I mean, yeah, he lives here and all, but he's home two hours early and I haven't...well, I haven't done much of anything, really.
Okay, that's actually not true. I Freecycled for an almost-new set of box springs so that I don't have to sleep six inches lower than Bo. And, will wonders never cease, this amazing man of mine is home not just on time, but EARLY so we can take a trip to the Big City to pick up my new find.
Here's the truth: sometimes you get really crappy stuff on Freecycle. I'm not even exaggerating. I seriously mean that it's crappy. As in, covered in crap. I freecycled for a recliner and my dad swore someone must have died in it. It took him three hours to hose it down. Yes, I did say hose it down. Now it's a nice chair. It just had a crappy job.
So when you're heading to some stranger's house to pick up something for free without even seeing it first, yes, of course, there's risk involved. But it's FREE, see. So, if it's truly beyond-repair-crappy, it can go to the landfill. Some would argue that you could Freecycle it again, but that's just cruel.
I've picked up some great thing through Freecycle! Really! I LOVE my Freecycled couch. It's the same couch that's in the banner above. We have a way-cool piano that we Freecycled. I have an awesome working second refrigerator. Freecycled. Lewis, our black lab brat (also in the banner above)--Freecycled.
My Awesome, Comfy, Freecycled Sofa
So it's a hit and miss thing, really. And I think you can get a vibe from someone's post, too. Okay, my prejudice is showing, but I do appreciate an attempt at good grammar and at least a modicum of properly spelled words (don't check my entries for grammar errors--they're all stream of consciousness, so cut me some slack. And did I spell "modicum" right?).

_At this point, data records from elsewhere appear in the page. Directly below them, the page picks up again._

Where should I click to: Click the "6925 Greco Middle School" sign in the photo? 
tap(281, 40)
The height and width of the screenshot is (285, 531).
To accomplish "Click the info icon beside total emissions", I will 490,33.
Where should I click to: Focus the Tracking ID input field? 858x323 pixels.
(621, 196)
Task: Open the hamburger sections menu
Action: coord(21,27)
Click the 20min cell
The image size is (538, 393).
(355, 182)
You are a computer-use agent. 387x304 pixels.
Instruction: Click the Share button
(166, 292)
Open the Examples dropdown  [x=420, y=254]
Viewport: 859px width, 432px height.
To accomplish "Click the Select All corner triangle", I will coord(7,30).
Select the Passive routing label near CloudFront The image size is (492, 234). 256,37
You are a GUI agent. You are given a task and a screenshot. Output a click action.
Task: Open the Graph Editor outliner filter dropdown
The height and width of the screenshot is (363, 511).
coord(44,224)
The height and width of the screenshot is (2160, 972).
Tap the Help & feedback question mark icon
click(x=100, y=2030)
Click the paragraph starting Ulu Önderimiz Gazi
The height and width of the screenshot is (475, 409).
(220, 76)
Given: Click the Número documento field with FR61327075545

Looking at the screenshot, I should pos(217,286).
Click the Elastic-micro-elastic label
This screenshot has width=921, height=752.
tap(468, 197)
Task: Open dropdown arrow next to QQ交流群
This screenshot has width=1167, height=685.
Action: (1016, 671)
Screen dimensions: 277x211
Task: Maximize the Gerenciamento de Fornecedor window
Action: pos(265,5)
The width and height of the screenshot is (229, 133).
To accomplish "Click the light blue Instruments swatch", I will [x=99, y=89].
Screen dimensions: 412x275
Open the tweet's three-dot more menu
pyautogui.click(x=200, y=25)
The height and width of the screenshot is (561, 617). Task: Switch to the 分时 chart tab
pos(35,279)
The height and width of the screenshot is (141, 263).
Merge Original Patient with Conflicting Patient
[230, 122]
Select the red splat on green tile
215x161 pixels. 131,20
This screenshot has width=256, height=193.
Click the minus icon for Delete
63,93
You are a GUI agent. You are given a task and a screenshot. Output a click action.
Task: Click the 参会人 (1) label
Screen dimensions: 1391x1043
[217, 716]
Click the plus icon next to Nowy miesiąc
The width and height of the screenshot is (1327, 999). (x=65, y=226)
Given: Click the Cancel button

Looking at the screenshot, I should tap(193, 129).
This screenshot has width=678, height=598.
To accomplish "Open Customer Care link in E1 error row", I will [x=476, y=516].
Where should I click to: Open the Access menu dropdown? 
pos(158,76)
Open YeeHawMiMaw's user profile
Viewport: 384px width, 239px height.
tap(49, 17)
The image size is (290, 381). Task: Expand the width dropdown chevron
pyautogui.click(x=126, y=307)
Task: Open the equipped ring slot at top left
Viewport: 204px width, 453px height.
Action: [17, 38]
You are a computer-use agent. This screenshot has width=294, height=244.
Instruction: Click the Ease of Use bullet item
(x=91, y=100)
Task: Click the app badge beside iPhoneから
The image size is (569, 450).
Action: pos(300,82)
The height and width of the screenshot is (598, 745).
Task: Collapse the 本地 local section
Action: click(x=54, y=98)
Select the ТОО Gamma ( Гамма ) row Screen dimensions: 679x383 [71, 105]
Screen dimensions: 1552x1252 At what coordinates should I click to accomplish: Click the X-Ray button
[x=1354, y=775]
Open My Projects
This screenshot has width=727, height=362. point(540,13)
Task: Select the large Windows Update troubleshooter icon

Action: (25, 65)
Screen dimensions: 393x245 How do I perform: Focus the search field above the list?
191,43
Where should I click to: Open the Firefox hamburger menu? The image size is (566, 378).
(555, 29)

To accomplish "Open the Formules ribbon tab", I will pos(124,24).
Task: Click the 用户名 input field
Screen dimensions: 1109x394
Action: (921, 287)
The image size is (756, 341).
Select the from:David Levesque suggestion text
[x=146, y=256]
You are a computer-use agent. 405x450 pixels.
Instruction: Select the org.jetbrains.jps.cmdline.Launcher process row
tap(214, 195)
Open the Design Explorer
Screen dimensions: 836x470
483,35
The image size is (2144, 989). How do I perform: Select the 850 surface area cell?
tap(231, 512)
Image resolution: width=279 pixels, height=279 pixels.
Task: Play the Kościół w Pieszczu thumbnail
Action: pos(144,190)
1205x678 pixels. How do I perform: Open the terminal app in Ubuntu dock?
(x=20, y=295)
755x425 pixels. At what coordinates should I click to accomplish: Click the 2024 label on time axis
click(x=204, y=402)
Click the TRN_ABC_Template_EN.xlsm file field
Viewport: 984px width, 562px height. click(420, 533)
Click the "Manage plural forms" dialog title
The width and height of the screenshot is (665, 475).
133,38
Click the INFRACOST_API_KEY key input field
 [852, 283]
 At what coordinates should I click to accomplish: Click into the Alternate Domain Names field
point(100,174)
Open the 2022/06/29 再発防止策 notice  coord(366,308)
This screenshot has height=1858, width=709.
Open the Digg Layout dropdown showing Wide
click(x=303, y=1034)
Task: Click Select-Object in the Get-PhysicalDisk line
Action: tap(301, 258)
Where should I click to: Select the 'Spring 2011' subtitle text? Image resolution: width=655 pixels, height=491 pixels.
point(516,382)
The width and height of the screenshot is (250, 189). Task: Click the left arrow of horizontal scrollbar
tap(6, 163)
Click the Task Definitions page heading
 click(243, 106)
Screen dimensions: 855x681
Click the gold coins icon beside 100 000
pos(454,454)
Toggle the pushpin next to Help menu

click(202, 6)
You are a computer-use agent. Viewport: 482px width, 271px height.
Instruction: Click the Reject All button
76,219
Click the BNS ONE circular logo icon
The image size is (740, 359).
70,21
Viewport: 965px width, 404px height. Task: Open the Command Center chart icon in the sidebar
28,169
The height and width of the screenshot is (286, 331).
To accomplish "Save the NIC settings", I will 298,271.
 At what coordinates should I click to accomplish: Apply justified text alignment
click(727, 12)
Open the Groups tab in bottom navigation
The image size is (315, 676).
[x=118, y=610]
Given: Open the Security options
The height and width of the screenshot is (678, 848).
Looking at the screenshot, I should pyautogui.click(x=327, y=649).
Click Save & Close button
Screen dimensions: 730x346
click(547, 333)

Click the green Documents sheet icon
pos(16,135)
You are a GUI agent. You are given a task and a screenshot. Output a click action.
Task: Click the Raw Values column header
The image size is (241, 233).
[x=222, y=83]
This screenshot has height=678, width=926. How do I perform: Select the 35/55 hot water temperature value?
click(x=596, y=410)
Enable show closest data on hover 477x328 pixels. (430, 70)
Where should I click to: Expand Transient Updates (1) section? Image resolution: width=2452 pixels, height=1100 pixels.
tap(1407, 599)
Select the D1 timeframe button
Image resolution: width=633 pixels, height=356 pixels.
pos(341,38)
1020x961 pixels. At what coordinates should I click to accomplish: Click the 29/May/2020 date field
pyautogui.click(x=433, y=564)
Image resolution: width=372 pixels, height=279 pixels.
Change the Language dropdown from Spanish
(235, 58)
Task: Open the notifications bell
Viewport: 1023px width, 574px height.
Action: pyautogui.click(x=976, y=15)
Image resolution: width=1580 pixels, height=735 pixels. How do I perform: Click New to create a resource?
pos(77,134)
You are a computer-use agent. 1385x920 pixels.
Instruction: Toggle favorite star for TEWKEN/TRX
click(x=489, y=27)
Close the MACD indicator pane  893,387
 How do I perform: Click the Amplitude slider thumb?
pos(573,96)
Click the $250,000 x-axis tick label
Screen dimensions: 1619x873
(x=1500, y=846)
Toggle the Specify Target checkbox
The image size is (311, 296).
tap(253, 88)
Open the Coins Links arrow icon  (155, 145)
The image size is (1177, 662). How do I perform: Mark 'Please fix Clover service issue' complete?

Since we're on the budget dating system, leaving the kids with Papa and Bard, a hop in the pickup truck to freecycle a set of box springs (box springs...is/are that/they plural??) and a shared dinner out is about it for the budget. That, and a 69 cent DVD rental.
That was the plan.
Don't you just love it when the plan actually works?
The box spring/s was/were awesome, I was able to talk Bohemian into a stop at the pet shop where I only broke down enough to buy crickets for One-Eyed Wilma my free-range chameleon and a hermit crab for Sweetheart. Don't ask me why little miss Tu-Tu wants a hermit crab. She just does.
And then we actually ate dinner together. The only interruption was the Red Sox/Yankees game and a very attentive server.
Then home for unloading the box spring/s, blogging, playing with Hermit (what else would a five-year-old name her hermit crab?), prayers for the kids, and, finally, at 1:00 AM, Eternal Sunshine of the Spotless Mind.
Actually, that wasn't the final part of the date. After the movie, we both lay in bed talking until I could no longer keep my eyes open. When the time between Bo's questions and my answers grew to 45 seconds, and my answers began to have nothing to do with his questions, he let me sleep.
That was my date with Bohemian, the love of my life.